Reputation: 61
I need to make a list of every pair of words sequentially in a string with a regex, the relevant part of the code is this:
for word in re.findall(r'\w+\b.*?\w+', text):
Now let's take as example the text "This is a random text", what i want is a list like this:
['This is','is a','a random','random text']
Instead what I'm getting is this:
['This is','a random']
How can i fix this? Thanks in advance.
Upvotes: 1
Views: 1345
Reputation: 19252
A regular expression isn't necessary here.
You can use itertools.pairwise
if you're on Python 3.10 to get all the bigrams. It will output an iterable of 2-tuples, with one word per element in the tuple. You can then use " ".join()
to turn each tuple into a string:
from itertools import pairwise
data = "This is a random text"
print([" ".join(bigram) for bigram in pairwise(data.split(" "))])
This outputs:
['This is', 'is a', 'a random', 'random text']
Upvotes: 0
Reputation: 14741
You said that the words are separated by a random amount of spaces and/or punctuation,
I used [\s\.]+
for that.
what you are doing wrong here is that you are consuming the second word, what you need is a positive lookahead that match the second word but don't consume it, so it will match it next time.
and because you said it's a massive Text I think using finditer
is better than findall
the difference is that it return a generator that produce the same elements returned by findall
:
import re
text ="""This. is a random text"""
pattern = re.compile(r'(\w+[\s\.]+)(?=(\w+))')

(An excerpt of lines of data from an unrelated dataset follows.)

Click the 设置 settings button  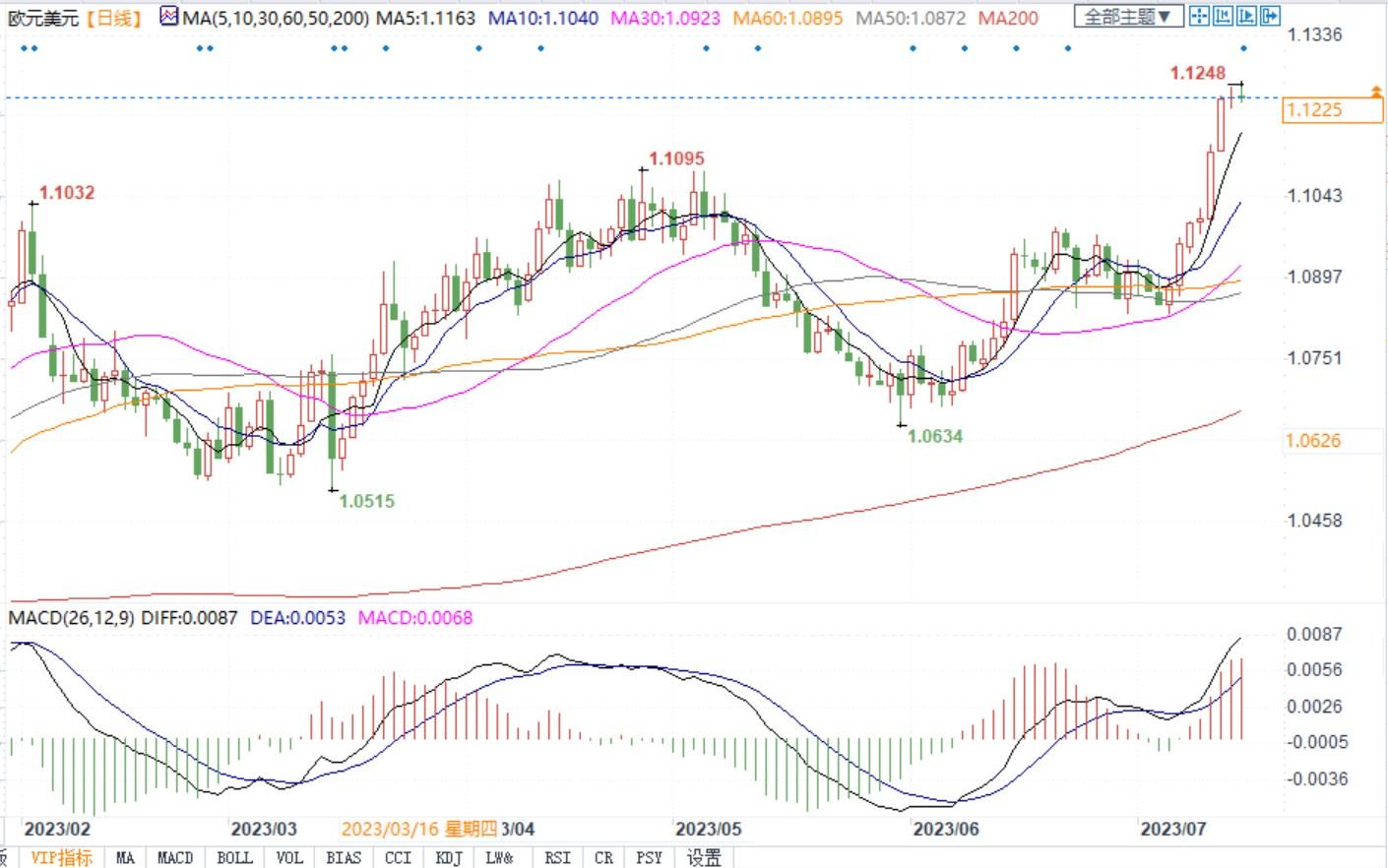(704, 857)
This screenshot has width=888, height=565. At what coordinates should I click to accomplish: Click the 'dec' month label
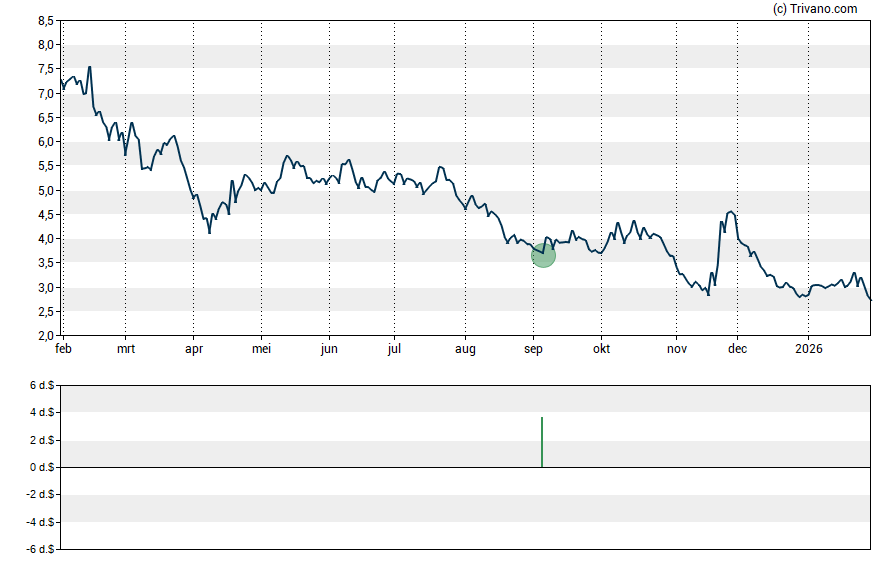click(x=738, y=350)
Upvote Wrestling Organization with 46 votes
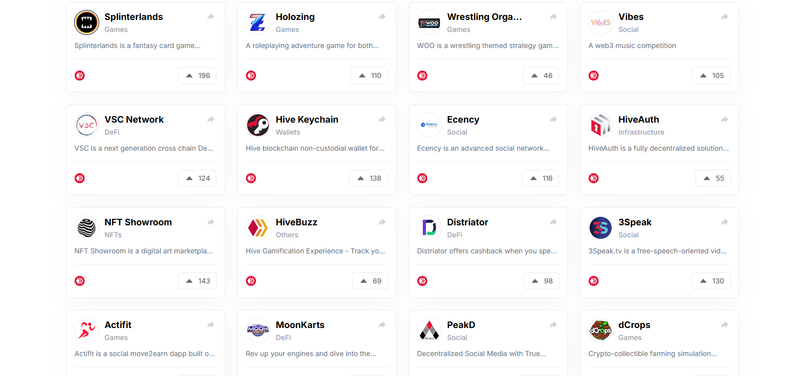Screen dimensions: 800x376 [541, 76]
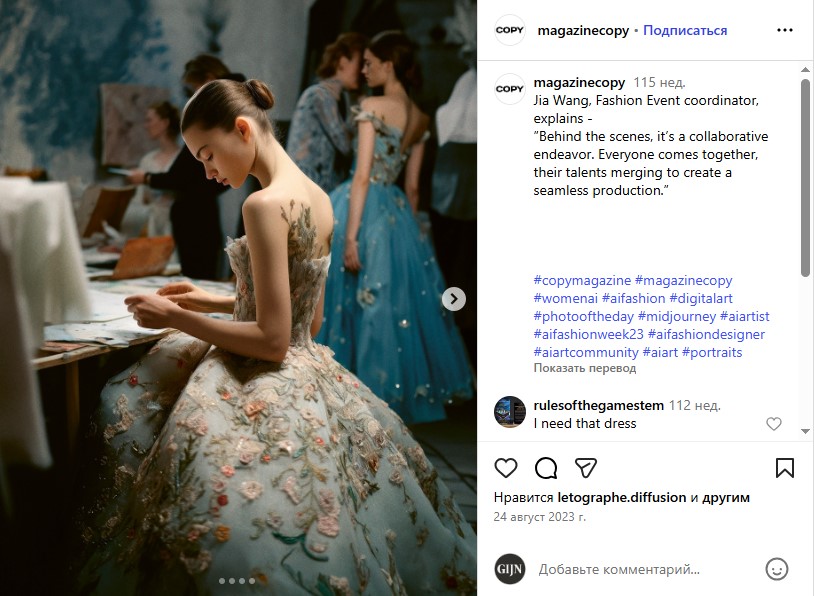Click the GIJN user avatar
The width and height of the screenshot is (814, 596).
[x=509, y=570]
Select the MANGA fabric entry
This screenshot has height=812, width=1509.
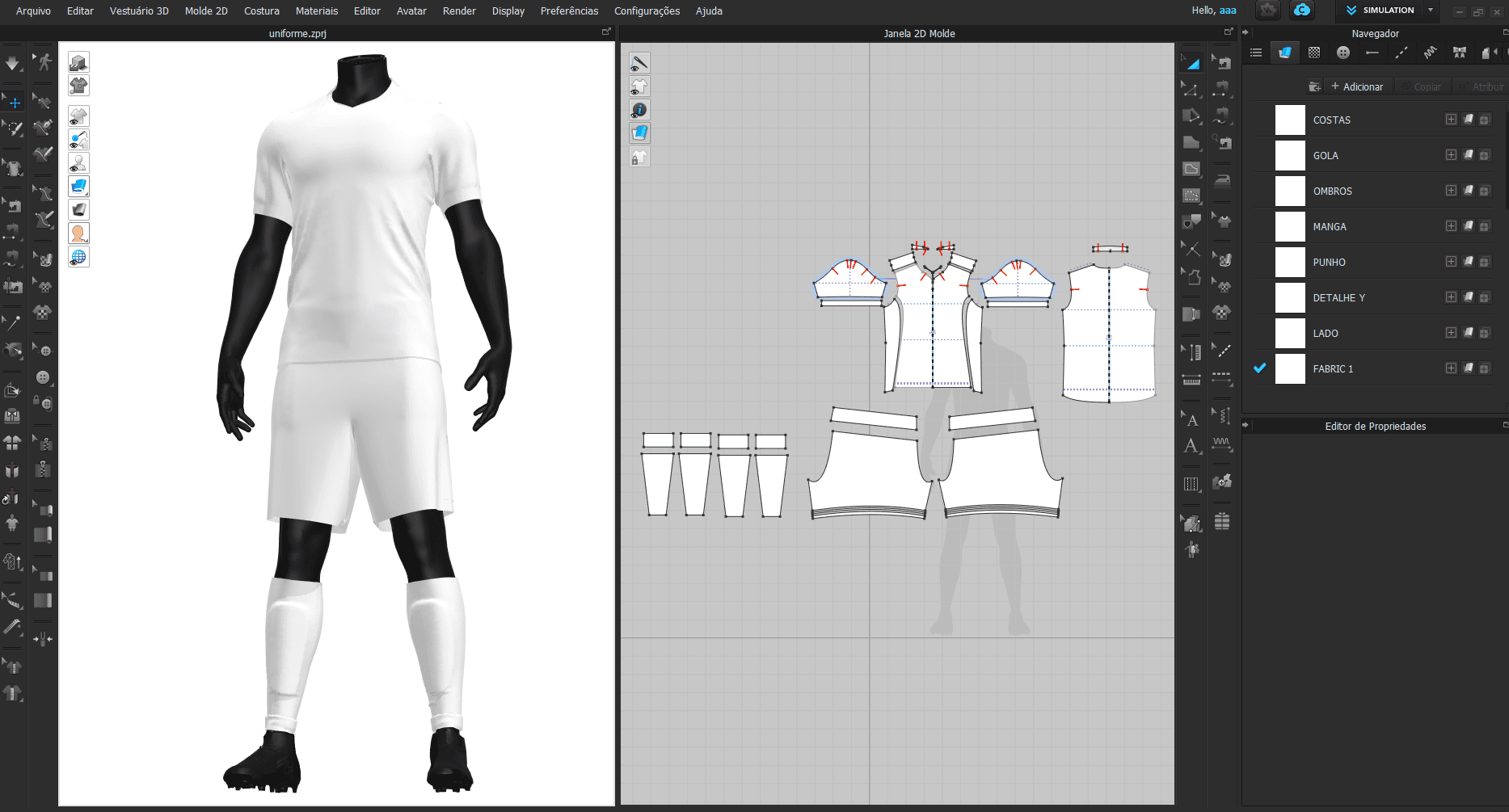click(1330, 227)
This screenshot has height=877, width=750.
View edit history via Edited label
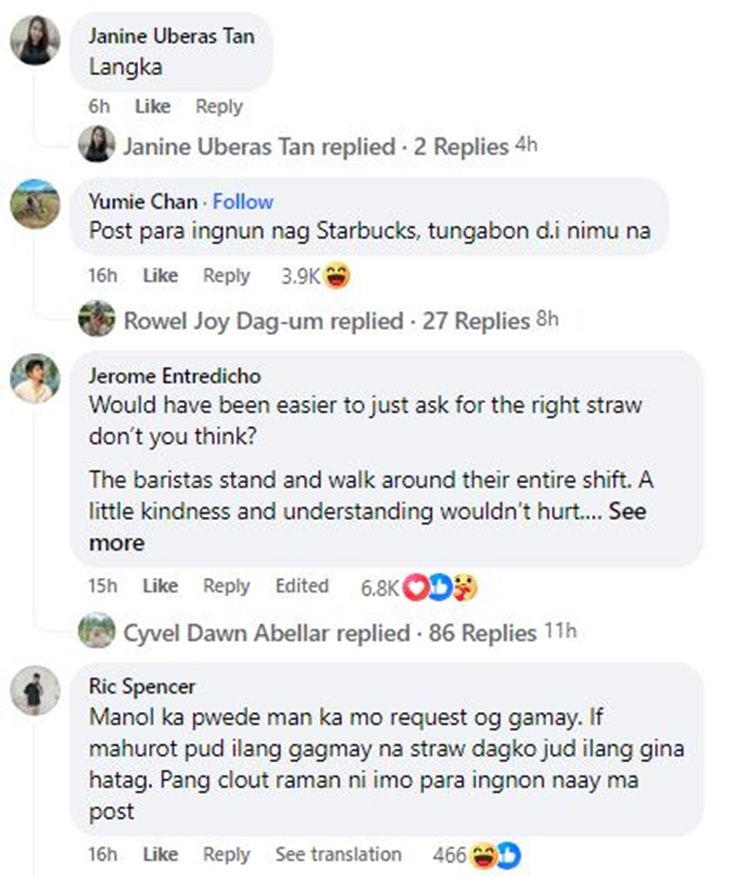[302, 586]
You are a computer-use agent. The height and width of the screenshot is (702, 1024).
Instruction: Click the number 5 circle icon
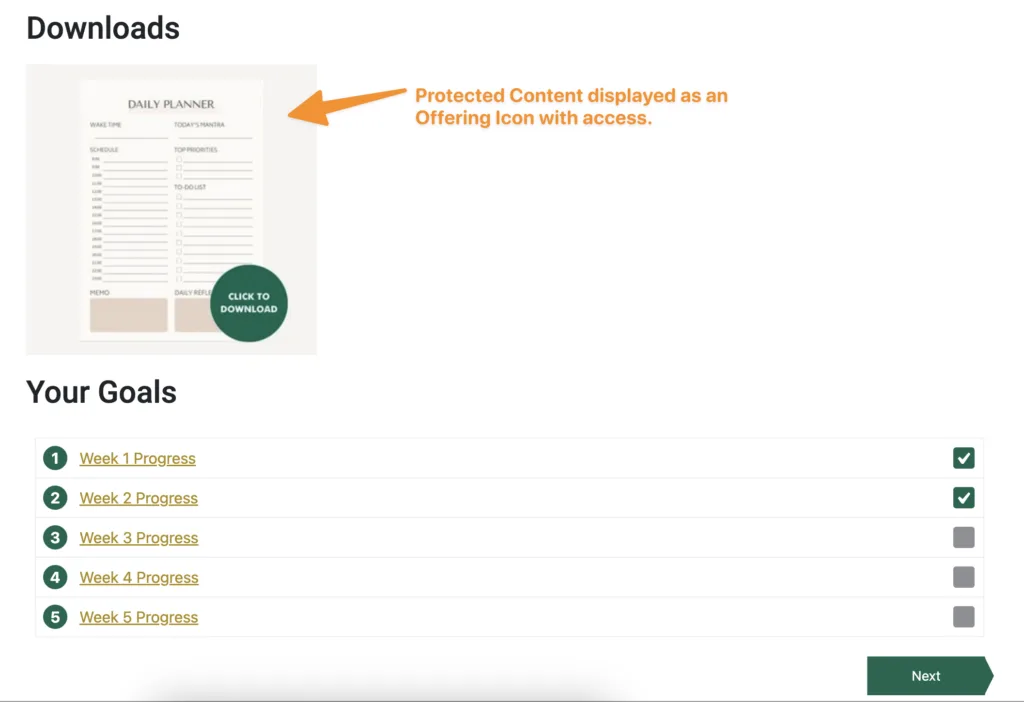(x=55, y=617)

for match in pattern.finditer(text):
# rebuild the word
element = ''.join(match.groups())
print(element)
Ouput:
This. is
is a
a random
random text
Note that by default positive lookahead is not a capturing group this why a I did this (?=(\w+))
to capture the word inside it. First group is (\w+[\s\.]+)
. and I used join
to rebuild concatenate the groups again.
Upvotes: 2
Reputation: 5757
But do you really need regex? You can do that without regex
L1 = line.split(' ')
L2 = L1[1:].append(' ')
Result = [' '.join(a,b) for a,b in zip(L1,L2)]
Using Regex but the result is not in order
>>> pattern1 = re.compile(r"(\w+\s+\w+)")
>>> pattern2 = re.compile(r"(\s+\w+\s+\w+)")
>>> l1 = re.findall(pattern1, line)
>>> l2 =[x.strip() for x in re.findall(pattern2, line)]
>>> l1
['This is', 'a random']
>>> l2
['is a', 'random text']
>>> l1 + l2
['This is', 'a random', 'is a', 'random text']
Upvotes: 0
Reputation: 5461
you don't need to used regex for this case you can just use split
st = "This is a random text"
sp = st.split()
result = [f"{w1} {w2}" for w1, w2 in zip(sp, sp[1:])]
print(result)
result
['This is', 'is a', 'a random', 'random text']
Edit
For large data you can implement generator. like pseudo code below
def get_pair_from_large_text():
tail_of_last_chunk = ""
while True
chunk = get_string_chunk_from_source()
if len(chunk)==0:
yield f"{words[-2]} {words[-1]}"
break
chunk = tail_of_last_chunk[1] + chunk
words = split(chunk)
tail_of_last_chunk = words[-2], words[-1]
for w1, w2 in zip(words[:-1], words[1:-1])
yield f"{w1} {w2}"
Upvotes: 0
Reputation: 5859
If you want to use regex for this task, take a look at this:
(\w+)\s+(?=(\w+))
The trick is to use positive lookahead for the second word and capture it within a group. In order to output the resulting pairs, combine the result of Group 1 and Group 2 matches.
Upvotes: 1
Reputation: 618
Typically I don't think the same RegEx allows for overlapping search results. What you might want to do instead is find the intermediate spaces and find the words that are just before and just after the space.
Upvotes: 0